> WORK TO BE COMPLETED: Pull every line with "will" from the data below and copy it.

> SOURCE RECORDS:
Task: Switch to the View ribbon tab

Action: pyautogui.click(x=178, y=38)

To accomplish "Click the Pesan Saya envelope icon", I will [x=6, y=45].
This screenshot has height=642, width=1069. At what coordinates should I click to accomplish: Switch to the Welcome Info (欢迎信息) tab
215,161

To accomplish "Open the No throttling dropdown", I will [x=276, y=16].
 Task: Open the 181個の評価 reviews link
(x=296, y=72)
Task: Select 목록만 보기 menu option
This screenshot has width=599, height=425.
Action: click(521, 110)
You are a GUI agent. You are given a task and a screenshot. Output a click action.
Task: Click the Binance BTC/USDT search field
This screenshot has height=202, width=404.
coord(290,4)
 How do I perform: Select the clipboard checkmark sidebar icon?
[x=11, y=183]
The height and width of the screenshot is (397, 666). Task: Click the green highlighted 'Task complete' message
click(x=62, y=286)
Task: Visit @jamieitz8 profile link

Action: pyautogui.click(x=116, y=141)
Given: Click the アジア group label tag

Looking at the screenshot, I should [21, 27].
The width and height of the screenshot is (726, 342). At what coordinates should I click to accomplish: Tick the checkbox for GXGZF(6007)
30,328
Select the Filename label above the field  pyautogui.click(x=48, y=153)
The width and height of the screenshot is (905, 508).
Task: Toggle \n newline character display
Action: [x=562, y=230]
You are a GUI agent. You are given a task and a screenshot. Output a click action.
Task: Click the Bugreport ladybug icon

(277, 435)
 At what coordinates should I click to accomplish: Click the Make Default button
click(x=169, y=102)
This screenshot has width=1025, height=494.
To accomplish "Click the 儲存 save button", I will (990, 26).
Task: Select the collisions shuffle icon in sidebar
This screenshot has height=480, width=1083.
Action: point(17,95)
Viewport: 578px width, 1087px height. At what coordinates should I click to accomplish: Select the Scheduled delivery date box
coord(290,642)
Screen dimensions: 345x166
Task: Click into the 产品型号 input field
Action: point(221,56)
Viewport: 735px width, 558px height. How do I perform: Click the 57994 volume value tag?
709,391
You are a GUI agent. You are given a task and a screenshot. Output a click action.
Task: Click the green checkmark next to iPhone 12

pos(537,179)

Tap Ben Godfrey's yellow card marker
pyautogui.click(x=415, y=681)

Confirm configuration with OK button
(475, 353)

> THE ANSWER:
To accomplish "Click the Pesan Saya envelope icon", I will [x=6, y=45].
To accomplish "Open the No throttling dropdown", I will [x=276, y=16].
To accomplish "Click the 儲存 save button", I will (990, 26).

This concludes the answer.